Une fois sur place, c’est la désillusion. « Je savais que la vie pour les immigrés n’était pas facile dans ce pays, mais à ce point… » Il enchaîne les petits boulots au black ou sous alias, et tombe parfois sur des patrons qui refusent de lui payer son dû à la fin de la journée. Un quotidien de galères. À tel point que qu’il n’envisage même plus de faire venir sa famille. « Avec le système politique français et la façon dont il évolue, je ne peux pas les ramener. Moi-même, au bout de 10 ans, je n’ai pas une bonne condition, toujours pas de carte de séjour. Pourtant, je travaille 7 jours sur 7. »
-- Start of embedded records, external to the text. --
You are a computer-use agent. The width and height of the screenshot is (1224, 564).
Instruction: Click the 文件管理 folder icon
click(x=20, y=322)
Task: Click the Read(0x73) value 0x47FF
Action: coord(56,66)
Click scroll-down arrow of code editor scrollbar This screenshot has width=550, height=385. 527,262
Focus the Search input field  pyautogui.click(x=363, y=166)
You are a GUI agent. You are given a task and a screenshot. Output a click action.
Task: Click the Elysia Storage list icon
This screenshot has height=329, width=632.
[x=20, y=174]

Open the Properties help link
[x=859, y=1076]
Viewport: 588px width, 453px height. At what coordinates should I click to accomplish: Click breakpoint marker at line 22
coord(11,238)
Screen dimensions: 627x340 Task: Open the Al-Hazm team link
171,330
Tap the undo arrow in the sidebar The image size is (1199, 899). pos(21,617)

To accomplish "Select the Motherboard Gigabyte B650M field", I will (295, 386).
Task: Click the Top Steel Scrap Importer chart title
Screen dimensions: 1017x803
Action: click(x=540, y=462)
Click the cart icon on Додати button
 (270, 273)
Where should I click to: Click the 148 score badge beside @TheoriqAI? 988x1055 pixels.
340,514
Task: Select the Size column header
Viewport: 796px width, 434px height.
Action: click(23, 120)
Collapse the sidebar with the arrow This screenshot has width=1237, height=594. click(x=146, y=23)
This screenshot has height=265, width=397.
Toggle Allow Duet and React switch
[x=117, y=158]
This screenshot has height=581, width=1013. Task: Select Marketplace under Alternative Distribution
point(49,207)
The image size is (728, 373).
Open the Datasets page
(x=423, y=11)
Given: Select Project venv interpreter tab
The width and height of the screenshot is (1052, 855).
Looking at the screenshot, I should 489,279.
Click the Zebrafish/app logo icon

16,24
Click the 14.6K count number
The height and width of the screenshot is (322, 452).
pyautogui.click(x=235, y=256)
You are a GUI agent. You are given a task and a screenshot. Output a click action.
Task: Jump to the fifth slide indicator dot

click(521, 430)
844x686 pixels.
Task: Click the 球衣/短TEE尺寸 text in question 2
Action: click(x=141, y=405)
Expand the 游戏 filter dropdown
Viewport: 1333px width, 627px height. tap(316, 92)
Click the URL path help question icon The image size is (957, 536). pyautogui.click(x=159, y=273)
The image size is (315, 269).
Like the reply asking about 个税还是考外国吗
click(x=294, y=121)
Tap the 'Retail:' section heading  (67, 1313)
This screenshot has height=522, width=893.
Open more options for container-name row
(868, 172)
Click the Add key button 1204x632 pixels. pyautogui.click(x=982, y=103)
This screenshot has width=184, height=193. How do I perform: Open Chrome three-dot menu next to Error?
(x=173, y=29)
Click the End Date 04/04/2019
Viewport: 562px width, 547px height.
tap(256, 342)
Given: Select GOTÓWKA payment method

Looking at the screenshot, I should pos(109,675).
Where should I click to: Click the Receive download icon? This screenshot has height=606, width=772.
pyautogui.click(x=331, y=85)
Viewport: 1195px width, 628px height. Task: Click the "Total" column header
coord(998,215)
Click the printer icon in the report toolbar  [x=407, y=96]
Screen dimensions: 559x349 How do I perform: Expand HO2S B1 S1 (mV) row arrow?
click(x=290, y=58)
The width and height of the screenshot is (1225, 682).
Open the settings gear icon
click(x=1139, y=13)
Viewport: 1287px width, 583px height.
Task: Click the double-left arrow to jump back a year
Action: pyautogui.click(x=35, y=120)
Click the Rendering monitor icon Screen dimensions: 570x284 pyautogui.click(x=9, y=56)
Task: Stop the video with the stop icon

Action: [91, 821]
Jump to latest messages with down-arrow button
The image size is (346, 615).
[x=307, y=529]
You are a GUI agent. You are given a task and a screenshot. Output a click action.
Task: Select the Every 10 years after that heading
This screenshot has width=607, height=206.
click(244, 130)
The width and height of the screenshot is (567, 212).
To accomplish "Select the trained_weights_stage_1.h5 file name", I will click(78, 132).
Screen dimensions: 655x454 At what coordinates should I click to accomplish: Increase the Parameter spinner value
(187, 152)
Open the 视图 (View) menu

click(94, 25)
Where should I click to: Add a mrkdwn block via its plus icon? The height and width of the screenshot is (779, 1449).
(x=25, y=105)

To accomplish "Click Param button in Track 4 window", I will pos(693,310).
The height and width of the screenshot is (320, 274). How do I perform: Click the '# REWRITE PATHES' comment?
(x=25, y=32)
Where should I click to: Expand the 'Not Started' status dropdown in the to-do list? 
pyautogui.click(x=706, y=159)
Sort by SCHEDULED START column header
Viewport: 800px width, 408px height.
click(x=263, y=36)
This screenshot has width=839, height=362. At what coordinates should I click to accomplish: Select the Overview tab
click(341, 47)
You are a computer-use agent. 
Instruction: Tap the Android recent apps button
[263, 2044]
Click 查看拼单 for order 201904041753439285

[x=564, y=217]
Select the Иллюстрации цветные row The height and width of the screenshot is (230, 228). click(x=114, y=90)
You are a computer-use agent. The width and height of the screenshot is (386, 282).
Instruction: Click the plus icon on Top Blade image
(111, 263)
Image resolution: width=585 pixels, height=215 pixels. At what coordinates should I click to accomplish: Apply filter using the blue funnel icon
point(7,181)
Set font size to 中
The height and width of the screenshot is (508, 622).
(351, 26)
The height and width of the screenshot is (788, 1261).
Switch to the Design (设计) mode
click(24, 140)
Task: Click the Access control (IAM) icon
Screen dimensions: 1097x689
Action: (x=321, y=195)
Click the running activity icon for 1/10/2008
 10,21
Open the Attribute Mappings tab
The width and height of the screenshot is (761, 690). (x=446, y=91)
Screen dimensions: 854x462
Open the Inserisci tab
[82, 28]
Pas du genre à se laisser abattre, Maki choisit plutôt de lutter pour ses droits. En 2018, lui qui ne s’était jamais intéressé à la politique au Mali, voit dans le militantisme, le seul moyen de se battre pour une vie meilleure. « Parce que c’est collectivement et par la lutte qu’on peut s’en sortir. Seuls, on n’est rien, ensemble, on peut faire bouger les choses ! » Ne travaillant pas sur les chantiers des JOP, il sait que le mouvement de grève en cours ne lui permettra pas directement d’améliorer sa condition personnelle, d’obtenir des papiers. « Mais on est des frères, des sœurs, des cousins. Si j’ai les moyens pour aider, j’aide. Un jour, ce sera peut-être dans l’autre sens. » 

Un travail de longue haleine pour une première victoire

Alors, il s’engage corps et âme dans la lutte. Pendant plusieurs mois, avec ses camarades, il multiplie les tractages, parfois tôt le matin, devant les chantiers olympiques. Il prend le temps de discuter avec les travailleurs qui vont et viennent, leur parle de leur situation, leur dit qu’ils ne sont pas seuls et qu’ils peuvent rejoindre le mouvement. Il participe aussi à la tenue de permanences régulières dans les locaux de la CNT-SO pour recevoir certains des travailleurs rencontrés pendant les tractages.

C’est ce travail militant de longue haleine, fatigant, mais nécessaire, qui aura permis une première victoire le 17 octobre. Une action qui aura demandé des mois de préparation, des années même si l’on remonte à la création des Gilets Noirs et leur militantisme au quotidien dans les foyers de travailleurs migrants qui a planté les graines de la révolte. Et Maki le promet, ce n’est que le début.

Névil Gagnepain 

*À la demande de Maki, son prénom a été modifié dans l’article.